相手が受け答える言葉を受けて説明をつけていくもの。
常識的で簡単な内容だとあまり効果を発揮しないが、複雑でどこから考えれば良いのかわからない内容だと抜群の効果を発揮する。
哲学問題とか、プログラム、論理術などの書籍でたまに見かける。
だいたいの場合、博士的な人と、素人助手みたいな人のやり取りになるが、この助手の理解力が読者よりも高すぎると無意味だし、低すぎたら中々話が進まず怒りを買うので、中々難しいものではある。
この対話型というのが文章を書く上で基本となる。著者が1人語りする形式であっても、読者と対話するつもりが無ければ文章は意味不明になりがちだからだ。
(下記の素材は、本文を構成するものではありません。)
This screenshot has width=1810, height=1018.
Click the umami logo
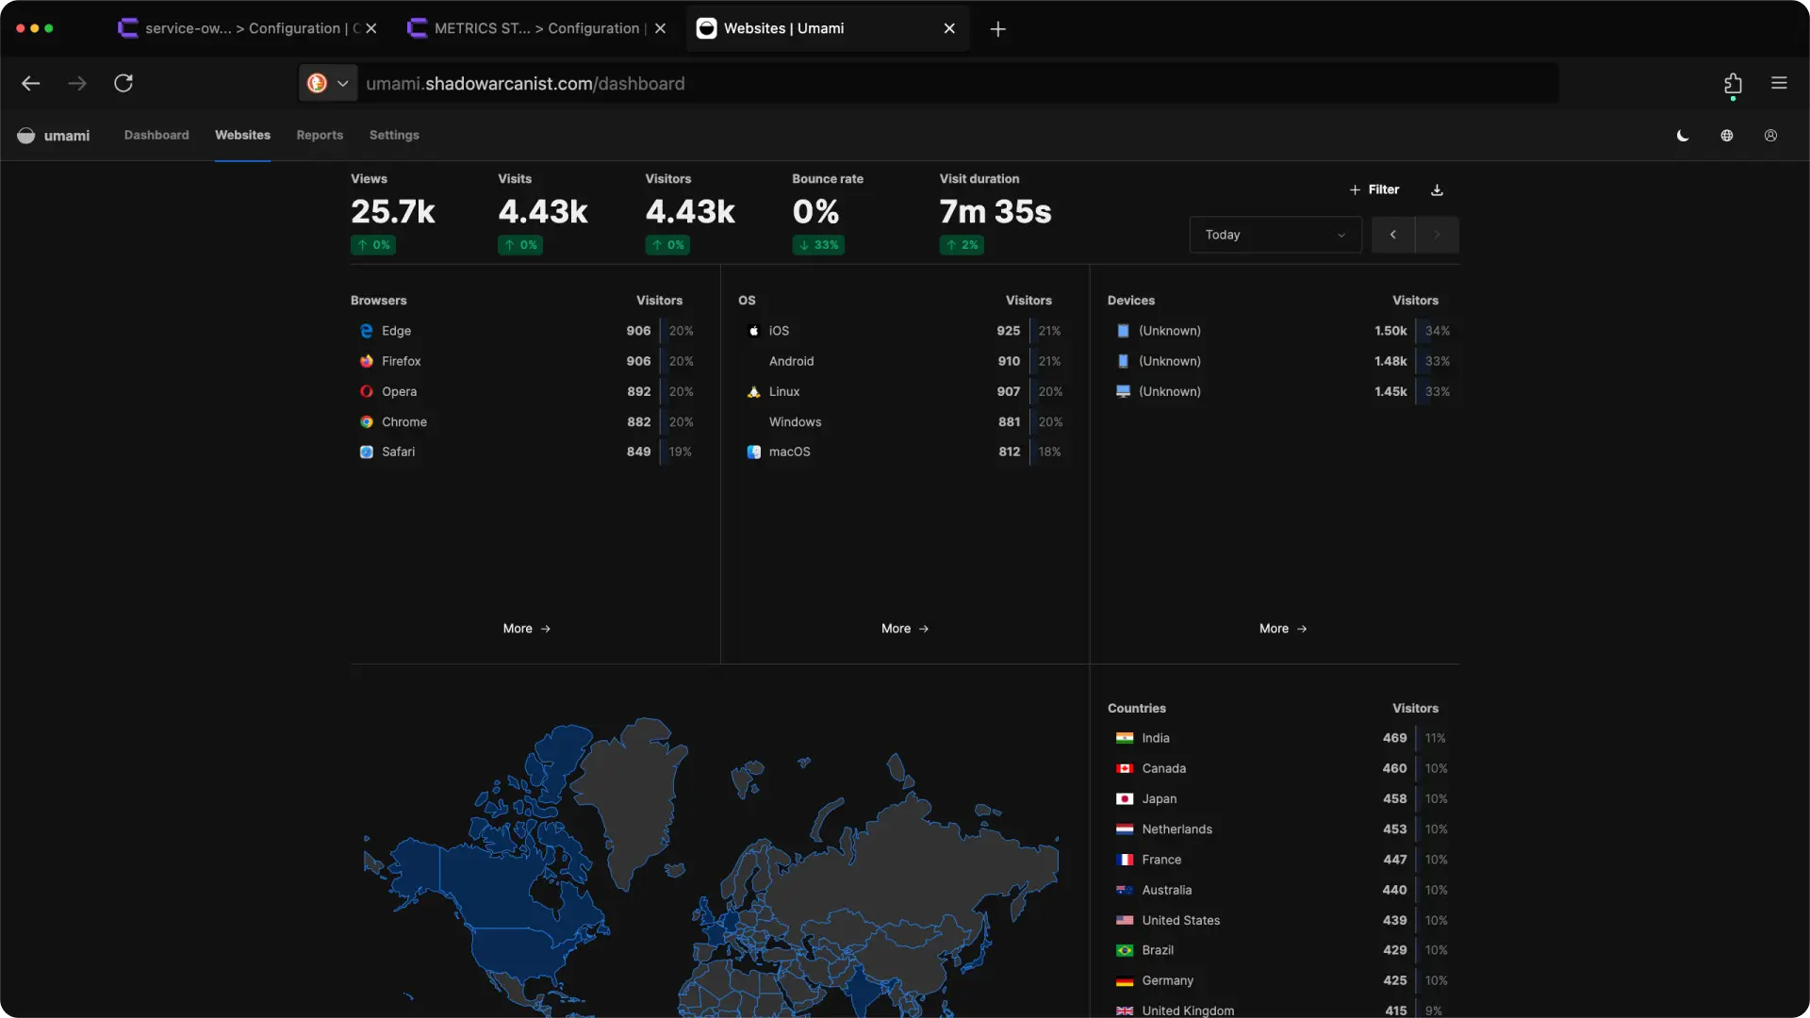click(26, 135)
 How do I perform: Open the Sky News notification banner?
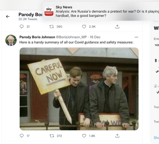pos(100,11)
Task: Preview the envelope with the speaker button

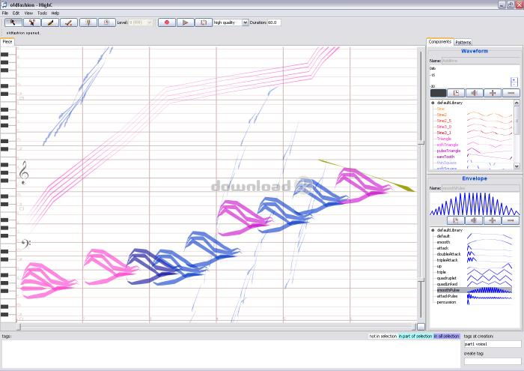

そういう書籍をありがたがる風習というものもあるが、ここではそういうマニアックな趣味嗜好はおいておく。
とりあえず、入門的なタイトルなのにまったく理解ができない内容の書籍はこの「対話」の感覚が無いと言える。
結論を言うと、読者を想定し、自分が書いた内容に対して、読者がどういう疑問を持つのか、反応するのかの想像が上手い人が文章が上手い人だ。
ここでいう文章の上手さは語彙とか、文法の正確さではなく、「読んでいて内容がすっと頭に入ってくる」という類いの上手さだ。 表現は平板なのに言う事が凄くわかりやすいという感じの文章。
だが、その読者の反応を予想して説明しているだけだと著者の言いたい事が伝えきれない。だから、読者を気付かれないように誘導する必要がある。
誘導の細かいテクニックはここでは触れないが、微妙なニュアンスによるものだ。
文章が上手くなりたいと思うなら、この読者誘導力を身につけるべきだ。